**Your objective:** Could you repeat the records shown below exactly as written?

**Records for processing:**
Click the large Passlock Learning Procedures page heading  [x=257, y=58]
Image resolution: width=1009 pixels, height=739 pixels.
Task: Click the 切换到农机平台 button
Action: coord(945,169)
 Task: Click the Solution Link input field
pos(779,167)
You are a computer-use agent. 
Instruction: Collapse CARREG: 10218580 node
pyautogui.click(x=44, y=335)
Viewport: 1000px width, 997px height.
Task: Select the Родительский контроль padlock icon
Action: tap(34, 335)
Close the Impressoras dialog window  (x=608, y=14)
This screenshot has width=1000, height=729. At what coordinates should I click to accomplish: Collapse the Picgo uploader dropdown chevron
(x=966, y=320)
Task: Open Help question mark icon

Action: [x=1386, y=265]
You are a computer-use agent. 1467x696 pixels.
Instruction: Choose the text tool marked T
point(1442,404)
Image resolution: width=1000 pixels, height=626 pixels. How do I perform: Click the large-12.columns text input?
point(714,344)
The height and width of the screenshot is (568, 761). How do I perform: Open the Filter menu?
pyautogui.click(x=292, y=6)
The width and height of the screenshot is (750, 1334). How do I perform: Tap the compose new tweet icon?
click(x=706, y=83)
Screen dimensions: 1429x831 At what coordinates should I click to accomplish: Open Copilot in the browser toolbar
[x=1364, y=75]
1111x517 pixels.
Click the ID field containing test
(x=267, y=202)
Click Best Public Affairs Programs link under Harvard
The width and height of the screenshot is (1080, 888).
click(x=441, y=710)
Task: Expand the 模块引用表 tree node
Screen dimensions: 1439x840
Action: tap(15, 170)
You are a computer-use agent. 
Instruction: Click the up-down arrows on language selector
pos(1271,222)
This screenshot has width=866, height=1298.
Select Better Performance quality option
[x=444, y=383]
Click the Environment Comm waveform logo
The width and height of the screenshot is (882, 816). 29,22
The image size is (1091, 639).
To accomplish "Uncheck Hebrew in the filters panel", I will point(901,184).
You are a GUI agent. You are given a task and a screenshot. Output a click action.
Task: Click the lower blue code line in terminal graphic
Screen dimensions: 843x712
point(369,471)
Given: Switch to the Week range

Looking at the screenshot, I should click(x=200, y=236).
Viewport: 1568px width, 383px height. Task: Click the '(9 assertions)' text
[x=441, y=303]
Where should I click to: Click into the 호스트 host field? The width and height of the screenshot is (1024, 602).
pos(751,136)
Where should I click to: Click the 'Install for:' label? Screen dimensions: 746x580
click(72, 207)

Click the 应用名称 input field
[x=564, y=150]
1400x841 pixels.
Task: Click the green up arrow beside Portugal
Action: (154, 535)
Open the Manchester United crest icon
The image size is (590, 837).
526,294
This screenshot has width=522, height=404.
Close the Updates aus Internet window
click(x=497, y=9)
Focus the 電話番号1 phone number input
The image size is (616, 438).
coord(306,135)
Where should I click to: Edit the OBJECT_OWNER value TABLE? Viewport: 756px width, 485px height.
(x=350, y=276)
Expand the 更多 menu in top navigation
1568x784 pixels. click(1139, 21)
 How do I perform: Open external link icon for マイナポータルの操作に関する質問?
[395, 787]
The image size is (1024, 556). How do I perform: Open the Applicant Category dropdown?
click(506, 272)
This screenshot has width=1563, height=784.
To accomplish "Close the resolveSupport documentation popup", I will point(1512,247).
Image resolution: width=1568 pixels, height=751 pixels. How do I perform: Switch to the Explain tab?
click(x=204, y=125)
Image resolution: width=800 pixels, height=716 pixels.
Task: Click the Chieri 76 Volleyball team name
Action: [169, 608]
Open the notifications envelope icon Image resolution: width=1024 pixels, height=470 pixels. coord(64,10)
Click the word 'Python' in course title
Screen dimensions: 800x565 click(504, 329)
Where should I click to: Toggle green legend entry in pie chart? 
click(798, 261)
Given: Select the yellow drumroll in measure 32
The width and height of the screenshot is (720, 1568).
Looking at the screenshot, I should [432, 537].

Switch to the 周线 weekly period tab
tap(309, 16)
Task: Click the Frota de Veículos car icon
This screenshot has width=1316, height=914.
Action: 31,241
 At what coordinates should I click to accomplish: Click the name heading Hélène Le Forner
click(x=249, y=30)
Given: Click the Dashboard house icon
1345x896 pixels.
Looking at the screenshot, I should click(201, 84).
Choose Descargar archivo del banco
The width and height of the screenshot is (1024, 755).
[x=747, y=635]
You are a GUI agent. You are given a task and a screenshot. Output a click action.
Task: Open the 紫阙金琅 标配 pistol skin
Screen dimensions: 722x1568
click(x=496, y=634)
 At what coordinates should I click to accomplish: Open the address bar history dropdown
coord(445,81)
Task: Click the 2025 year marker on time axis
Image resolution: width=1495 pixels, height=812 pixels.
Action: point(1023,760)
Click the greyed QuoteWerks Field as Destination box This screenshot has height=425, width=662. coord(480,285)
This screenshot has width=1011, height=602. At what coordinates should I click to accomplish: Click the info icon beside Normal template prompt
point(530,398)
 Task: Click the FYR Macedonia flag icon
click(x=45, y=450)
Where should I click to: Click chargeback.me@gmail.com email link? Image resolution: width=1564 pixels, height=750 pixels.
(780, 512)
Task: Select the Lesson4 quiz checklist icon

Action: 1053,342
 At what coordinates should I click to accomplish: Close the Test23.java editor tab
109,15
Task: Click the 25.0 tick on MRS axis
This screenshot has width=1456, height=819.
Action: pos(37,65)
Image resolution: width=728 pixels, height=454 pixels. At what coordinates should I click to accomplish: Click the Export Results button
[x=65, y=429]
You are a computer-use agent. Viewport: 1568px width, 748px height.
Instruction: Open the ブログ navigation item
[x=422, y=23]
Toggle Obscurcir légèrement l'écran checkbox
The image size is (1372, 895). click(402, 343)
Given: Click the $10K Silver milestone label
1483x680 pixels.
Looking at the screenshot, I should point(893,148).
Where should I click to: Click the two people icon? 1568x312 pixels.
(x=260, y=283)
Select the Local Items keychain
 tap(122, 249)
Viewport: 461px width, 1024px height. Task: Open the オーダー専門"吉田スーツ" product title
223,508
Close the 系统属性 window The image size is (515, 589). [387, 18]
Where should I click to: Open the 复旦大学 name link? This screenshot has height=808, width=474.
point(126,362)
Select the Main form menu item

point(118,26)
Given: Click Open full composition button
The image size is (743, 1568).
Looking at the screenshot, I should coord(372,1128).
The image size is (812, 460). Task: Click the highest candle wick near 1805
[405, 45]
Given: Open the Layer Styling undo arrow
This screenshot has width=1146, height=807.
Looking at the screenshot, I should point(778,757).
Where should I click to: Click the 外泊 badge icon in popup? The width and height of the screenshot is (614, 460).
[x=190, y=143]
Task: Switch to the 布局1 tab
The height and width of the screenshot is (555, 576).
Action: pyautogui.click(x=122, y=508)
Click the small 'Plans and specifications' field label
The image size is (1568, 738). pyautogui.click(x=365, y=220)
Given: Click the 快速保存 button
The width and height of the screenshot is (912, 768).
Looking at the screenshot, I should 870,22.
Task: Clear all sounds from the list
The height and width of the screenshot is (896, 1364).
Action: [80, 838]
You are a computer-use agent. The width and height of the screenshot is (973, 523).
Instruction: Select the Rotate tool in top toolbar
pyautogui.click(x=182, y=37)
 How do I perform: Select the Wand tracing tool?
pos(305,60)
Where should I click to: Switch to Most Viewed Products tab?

**Task answer:**
Click the large Passlock Learning Procedures page heading  [x=257, y=58]
Image resolution: width=1009 pixels, height=739 pixels.
Task: Click the 切换到农机平台 button
Action: coord(945,169)
 Task: Click the Solution Link input field
pos(779,167)
You are a computer-use agent. 
Instruction: Collapse CARREG: 10218580 node
pyautogui.click(x=44, y=335)
Viewport: 1000px width, 997px height.
Task: Select the Родительский контроль padlock icon
Action: tap(34, 335)
Close the Impressoras dialog window  (x=608, y=14)
This screenshot has width=1000, height=729. At what coordinates should I click to accomplish: Collapse the Picgo uploader dropdown chevron
(x=966, y=320)
Task: Open Help question mark icon

Action: [x=1386, y=265]
You are a computer-use agent. 1467x696 pixels.
Instruction: Choose the text tool marked T
point(1442,404)
Image resolution: width=1000 pixels, height=626 pixels. How do I perform: Click the large-12.columns text input?
point(714,344)
The height and width of the screenshot is (568, 761). How do I perform: Open the Filter menu?
pyautogui.click(x=292, y=6)
The width and height of the screenshot is (750, 1334). How do I perform: Tap the compose new tweet icon?
click(x=706, y=83)
Screen dimensions: 1429x831 At what coordinates should I click to accomplish: Open Copilot in the browser toolbar
[x=1364, y=75]
1111x517 pixels.
Click the ID field containing test
(x=267, y=202)
Click Best Public Affairs Programs link under Harvard
The width and height of the screenshot is (1080, 888).
click(x=441, y=710)
Task: Expand the 模块引用表 tree node
Screen dimensions: 1439x840
Action: tap(15, 170)
You are a computer-use agent. 
Instruction: Click the up-down arrows on language selector
pos(1271,222)
This screenshot has width=866, height=1298.
Select Better Performance quality option
[x=444, y=383]
Click the Environment Comm waveform logo
The width and height of the screenshot is (882, 816). 29,22
The image size is (1091, 639).
To accomplish "Uncheck Hebrew in the filters panel", I will point(901,184).
You are a GUI agent. You are given a task and a screenshot. Output a click action.
Task: Click the lower blue code line in terminal graphic
Screen dimensions: 843x712
point(369,471)
Given: Switch to the Week range

Looking at the screenshot, I should click(x=200, y=236).
Viewport: 1568px width, 383px height. Task: Click the '(9 assertions)' text
[x=441, y=303]
Where should I click to: Click into the 호스트 host field? The width and height of the screenshot is (1024, 602).
pos(751,136)
Where should I click to: Click the 'Install for:' label? Screen dimensions: 746x580
click(72, 207)

Click the 应用名称 input field
[x=564, y=150]
1400x841 pixels.
Task: Click the green up arrow beside Portugal
Action: (154, 535)
Open the Manchester United crest icon
The image size is (590, 837).
526,294
This screenshot has width=522, height=404.
Close the Updates aus Internet window
click(x=497, y=9)
Focus the 電話番号1 phone number input
The image size is (616, 438).
coord(306,135)
Where should I click to: Edit the OBJECT_OWNER value TABLE? Viewport: 756px width, 485px height.
(x=350, y=276)
Expand the 更多 menu in top navigation
1568x784 pixels. click(1139, 21)
 How do I perform: Open external link icon for マイナポータルの操作に関する質問?
[395, 787]
The image size is (1024, 556). How do I perform: Open the Applicant Category dropdown?
click(506, 272)
This screenshot has width=1563, height=784.
To accomplish "Close the resolveSupport documentation popup", I will point(1512,247).
Image resolution: width=1568 pixels, height=751 pixels. How do I perform: Switch to the Explain tab?
click(x=204, y=125)
Image resolution: width=800 pixels, height=716 pixels.
Task: Click the Chieri 76 Volleyball team name
Action: [169, 608]
Open the notifications envelope icon Image resolution: width=1024 pixels, height=470 pixels. coord(64,10)
Click the word 'Python' in course title
Screen dimensions: 800x565 click(504, 329)
Where should I click to: Toggle green legend entry in pie chart? 
click(798, 261)
Given: Select the yellow drumroll in measure 32
The width and height of the screenshot is (720, 1568).
Looking at the screenshot, I should [432, 537].

Switch to the 周线 weekly period tab
tap(309, 16)
Task: Click the Frota de Veículos car icon
This screenshot has width=1316, height=914.
Action: 31,241
 At what coordinates should I click to accomplish: Click the name heading Hélène Le Forner
click(x=249, y=30)
Given: Click the Dashboard house icon
1345x896 pixels.
Looking at the screenshot, I should click(201, 84).
Choose Descargar archivo del banco
The width and height of the screenshot is (1024, 755).
[x=747, y=635]
You are a GUI agent. You are given a task and a screenshot. Output a click action.
Task: Open the 紫阙金琅 标配 pistol skin
Screen dimensions: 722x1568
click(x=496, y=634)
 At what coordinates should I click to accomplish: Open the address bar history dropdown
coord(445,81)
Task: Click the 2025 year marker on time axis
Image resolution: width=1495 pixels, height=812 pixels.
Action: point(1023,760)
Click the greyed QuoteWerks Field as Destination box This screenshot has height=425, width=662. coord(480,285)
This screenshot has width=1011, height=602. At what coordinates should I click to accomplish: Click the info icon beside Normal template prompt
point(530,398)
 Task: Click the FYR Macedonia flag icon
click(x=45, y=450)
Where should I click to: Click chargeback.me@gmail.com email link? Image resolution: width=1564 pixels, height=750 pixels.
(780, 512)
Task: Select the Lesson4 quiz checklist icon

Action: 1053,342
 At what coordinates should I click to accomplish: Close the Test23.java editor tab
109,15
Task: Click the 25.0 tick on MRS axis
This screenshot has width=1456, height=819.
Action: pos(37,65)
Image resolution: width=728 pixels, height=454 pixels. At what coordinates should I click to accomplish: Click the Export Results button
[x=65, y=429]
You are a computer-use agent. Viewport: 1568px width, 748px height.
Instruction: Open the ブログ navigation item
[x=422, y=23]
Toggle Obscurcir légèrement l'écran checkbox
The image size is (1372, 895). click(402, 343)
Given: Click the $10K Silver milestone label
1483x680 pixels.
Looking at the screenshot, I should point(893,148).
Where should I click to: Click the two people icon? 1568x312 pixels.
(x=260, y=283)
Select the Local Items keychain
 tap(122, 249)
Viewport: 461px width, 1024px height. Task: Open the オーダー専門"吉田スーツ" product title
223,508
Close the 系统属性 window The image size is (515, 589). [387, 18]
Where should I click to: Open the 复旦大学 name link? This screenshot has height=808, width=474.
point(126,362)
Select the Main form menu item

point(118,26)
Given: Click Open full composition button
The image size is (743, 1568).
Looking at the screenshot, I should coord(372,1128).
The image size is (812, 460). Task: Click the highest candle wick near 1805
[405, 45]
Given: Open the Layer Styling undo arrow
This screenshot has width=1146, height=807.
Looking at the screenshot, I should point(778,757).
Where should I click to: Click the 外泊 badge icon in popup? The width and height of the screenshot is (614, 460).
[x=190, y=143]
Task: Switch to the 布局1 tab
The height and width of the screenshot is (555, 576).
Action: pyautogui.click(x=122, y=508)
Click the small 'Plans and specifications' field label
The image size is (1568, 738). pyautogui.click(x=365, y=220)
Given: Click the 快速保存 button
The width and height of the screenshot is (912, 768).
Looking at the screenshot, I should 870,22.
Task: Clear all sounds from the list
The height and width of the screenshot is (896, 1364).
Action: [80, 838]
You are a computer-use agent. The width and height of the screenshot is (973, 523).
Instruction: Select the Rotate tool in top toolbar
pyautogui.click(x=182, y=37)
 How do I perform: Select the Wand tracing tool?
pos(305,60)
Where should I click to: Switch to Most Viewed Products tab?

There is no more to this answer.